Regresso às aulas sem doces e salgados nos bares e máquinas automáticas

O novo ano letivo está prestes a começar, mas neste regresso às aulas os alunos já não vão encontrar, nos bares das escolas e nas máquinas automáticas, alimentos como croissants, empadas, batatas fritas, hambúrgueres, cachorros-quentes ou sumos.

Ao todo, os produtos proibidos são mais de 50. Trata-se de uma medida das direções-gerais da Educação e da Saúde, com vista à redução de sal e açúcar na alimentação das crianças e jovens do país.

Apesar de os jovens e pais aceitarem a medida, a maioria acredita que esta proibição não vai impedir que os alunos consumam este tipo de produtos.

Segundo as orientações do Programa Nacional para Promoção da Alimentação Saudável, da Direção-Geral de Saúde, deixam de estar à venda, nos bufetes escolares, produtos de pastelaria, nomeadamente bolos ou pastéis com massa folhada e/ou com creme e/ou cobertura; salgados; pão, croissant e pão-de-leite com recheio; charcutaria ou produtos que contenham chouriço, salsicha, chourição, mortadela, presunto, ou bacon; produtos que contenham ketchup, maionese ou mostarda; bolachas e biscoitos; refrigerantes de fruta, com e sem gás; “guloseimas”; snacks doces ou salgados; barritas de cereais e monodoses de cereais de pequeno-almoço; chocolates; bebidas com álcool; cremes de barrar à base de chocolate, cacau e outras adições de açúcares e gelados.

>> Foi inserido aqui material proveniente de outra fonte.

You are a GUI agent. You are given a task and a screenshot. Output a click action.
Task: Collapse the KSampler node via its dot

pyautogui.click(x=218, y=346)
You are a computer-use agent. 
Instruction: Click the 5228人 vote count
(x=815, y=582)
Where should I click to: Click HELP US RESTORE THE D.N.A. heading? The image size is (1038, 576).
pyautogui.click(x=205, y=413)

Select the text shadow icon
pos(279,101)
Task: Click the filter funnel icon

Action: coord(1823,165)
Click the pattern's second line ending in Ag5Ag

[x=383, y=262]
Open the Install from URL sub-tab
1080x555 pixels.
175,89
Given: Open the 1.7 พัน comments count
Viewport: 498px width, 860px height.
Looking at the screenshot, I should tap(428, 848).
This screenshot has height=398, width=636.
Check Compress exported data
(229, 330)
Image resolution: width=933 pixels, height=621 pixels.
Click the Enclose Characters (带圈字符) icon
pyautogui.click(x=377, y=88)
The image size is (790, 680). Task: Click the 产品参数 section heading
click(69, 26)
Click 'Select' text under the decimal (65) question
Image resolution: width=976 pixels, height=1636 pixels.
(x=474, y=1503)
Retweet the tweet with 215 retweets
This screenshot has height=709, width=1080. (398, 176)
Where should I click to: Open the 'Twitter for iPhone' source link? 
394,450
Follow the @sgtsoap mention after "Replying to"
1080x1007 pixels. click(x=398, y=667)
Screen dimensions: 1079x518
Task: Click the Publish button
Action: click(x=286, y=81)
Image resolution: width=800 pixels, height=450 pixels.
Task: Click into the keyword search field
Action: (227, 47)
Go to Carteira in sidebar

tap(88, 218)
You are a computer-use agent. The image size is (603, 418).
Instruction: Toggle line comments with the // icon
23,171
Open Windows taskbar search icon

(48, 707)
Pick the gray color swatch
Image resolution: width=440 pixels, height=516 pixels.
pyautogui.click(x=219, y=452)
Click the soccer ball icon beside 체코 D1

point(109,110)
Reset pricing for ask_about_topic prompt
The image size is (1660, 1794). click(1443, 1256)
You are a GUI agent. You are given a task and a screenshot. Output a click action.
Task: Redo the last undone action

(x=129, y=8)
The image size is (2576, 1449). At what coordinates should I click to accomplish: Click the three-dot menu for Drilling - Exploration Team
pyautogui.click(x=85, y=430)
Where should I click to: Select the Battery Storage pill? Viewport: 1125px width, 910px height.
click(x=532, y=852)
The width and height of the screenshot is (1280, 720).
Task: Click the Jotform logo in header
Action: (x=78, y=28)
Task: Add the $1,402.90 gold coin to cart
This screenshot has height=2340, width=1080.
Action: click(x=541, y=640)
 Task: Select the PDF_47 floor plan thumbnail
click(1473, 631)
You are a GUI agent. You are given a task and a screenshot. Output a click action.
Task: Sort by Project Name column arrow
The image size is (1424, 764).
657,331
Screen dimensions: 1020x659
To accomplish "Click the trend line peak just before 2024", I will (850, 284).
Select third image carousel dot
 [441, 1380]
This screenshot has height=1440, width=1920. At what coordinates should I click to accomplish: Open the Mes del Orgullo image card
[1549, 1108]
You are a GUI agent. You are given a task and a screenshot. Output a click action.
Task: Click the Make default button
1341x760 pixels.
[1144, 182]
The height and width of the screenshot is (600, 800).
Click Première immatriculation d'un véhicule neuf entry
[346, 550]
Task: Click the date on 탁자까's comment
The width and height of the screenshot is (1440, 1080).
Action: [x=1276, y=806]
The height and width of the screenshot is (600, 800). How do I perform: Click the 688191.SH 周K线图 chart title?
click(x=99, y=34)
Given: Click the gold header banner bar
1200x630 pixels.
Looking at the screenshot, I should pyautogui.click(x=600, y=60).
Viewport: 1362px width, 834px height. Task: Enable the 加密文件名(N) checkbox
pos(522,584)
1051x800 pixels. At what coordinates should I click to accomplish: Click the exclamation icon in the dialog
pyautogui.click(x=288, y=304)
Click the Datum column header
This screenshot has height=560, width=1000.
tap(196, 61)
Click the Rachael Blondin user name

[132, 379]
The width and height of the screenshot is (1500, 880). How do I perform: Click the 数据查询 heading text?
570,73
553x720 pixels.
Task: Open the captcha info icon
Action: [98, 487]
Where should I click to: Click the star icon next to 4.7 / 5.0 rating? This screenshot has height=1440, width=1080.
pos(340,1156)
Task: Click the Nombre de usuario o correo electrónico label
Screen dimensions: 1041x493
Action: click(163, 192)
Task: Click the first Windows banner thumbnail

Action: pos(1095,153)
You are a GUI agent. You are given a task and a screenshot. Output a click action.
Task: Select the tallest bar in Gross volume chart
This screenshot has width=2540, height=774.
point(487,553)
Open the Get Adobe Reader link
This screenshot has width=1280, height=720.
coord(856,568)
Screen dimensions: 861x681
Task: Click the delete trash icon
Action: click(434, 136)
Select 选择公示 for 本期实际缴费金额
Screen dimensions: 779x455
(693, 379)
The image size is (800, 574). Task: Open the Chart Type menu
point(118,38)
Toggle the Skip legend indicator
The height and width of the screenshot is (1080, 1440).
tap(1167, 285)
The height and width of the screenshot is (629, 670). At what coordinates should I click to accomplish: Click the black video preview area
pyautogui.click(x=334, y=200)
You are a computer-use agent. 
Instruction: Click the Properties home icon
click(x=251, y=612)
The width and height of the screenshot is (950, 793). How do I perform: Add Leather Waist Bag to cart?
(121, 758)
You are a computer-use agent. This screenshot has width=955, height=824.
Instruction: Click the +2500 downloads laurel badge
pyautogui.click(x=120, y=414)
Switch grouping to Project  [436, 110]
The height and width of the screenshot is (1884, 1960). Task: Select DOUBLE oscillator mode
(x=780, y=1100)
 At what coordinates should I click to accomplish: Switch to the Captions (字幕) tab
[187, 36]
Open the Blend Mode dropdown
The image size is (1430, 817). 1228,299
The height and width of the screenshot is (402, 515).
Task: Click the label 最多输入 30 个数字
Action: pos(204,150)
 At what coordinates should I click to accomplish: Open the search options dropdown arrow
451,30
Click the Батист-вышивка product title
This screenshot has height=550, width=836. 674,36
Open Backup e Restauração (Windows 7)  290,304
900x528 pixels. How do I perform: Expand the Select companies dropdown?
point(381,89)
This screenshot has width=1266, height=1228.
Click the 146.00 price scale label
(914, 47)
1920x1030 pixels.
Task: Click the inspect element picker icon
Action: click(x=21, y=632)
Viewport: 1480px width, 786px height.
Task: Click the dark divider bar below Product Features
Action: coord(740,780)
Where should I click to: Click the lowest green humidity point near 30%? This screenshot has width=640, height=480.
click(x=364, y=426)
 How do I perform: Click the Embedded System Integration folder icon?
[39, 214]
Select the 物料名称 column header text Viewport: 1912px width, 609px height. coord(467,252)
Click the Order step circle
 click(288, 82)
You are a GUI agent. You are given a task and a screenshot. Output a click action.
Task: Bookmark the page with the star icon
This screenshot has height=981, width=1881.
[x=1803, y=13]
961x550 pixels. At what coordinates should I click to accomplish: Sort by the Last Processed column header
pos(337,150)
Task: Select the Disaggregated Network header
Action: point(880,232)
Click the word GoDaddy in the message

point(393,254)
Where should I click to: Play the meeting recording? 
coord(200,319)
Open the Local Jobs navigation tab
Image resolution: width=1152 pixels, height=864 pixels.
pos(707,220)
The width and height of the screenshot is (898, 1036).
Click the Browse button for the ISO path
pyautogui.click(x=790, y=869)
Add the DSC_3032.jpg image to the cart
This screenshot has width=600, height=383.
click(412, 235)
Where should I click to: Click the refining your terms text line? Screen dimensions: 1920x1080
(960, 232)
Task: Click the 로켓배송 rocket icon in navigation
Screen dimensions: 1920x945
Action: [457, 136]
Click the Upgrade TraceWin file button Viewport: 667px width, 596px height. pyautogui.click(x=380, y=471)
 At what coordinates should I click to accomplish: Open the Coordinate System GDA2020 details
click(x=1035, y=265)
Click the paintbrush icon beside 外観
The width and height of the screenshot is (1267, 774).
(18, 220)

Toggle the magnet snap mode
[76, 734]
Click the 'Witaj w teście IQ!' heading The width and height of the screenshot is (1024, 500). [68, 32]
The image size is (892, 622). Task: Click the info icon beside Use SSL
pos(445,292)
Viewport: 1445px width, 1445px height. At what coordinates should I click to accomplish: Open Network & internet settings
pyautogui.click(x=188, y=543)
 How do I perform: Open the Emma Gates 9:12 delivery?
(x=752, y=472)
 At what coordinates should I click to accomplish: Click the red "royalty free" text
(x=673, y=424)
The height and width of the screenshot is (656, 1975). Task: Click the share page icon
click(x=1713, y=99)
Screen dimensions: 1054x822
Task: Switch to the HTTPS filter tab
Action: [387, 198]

O despacho do Gabinete do Secretário de Estado Adjunto e da Educação, publicado em Diário da República, para além de conter informação sobre os produtos que podem ou não, ser disponibilizados, estabelece também normas em relação à elaboração das ementas escolares.

Esta medida permite a implementação de uma ementa e produtos mais saudáveis nas escolas, combatendo os maus hábitos alimentares dos mais jovens.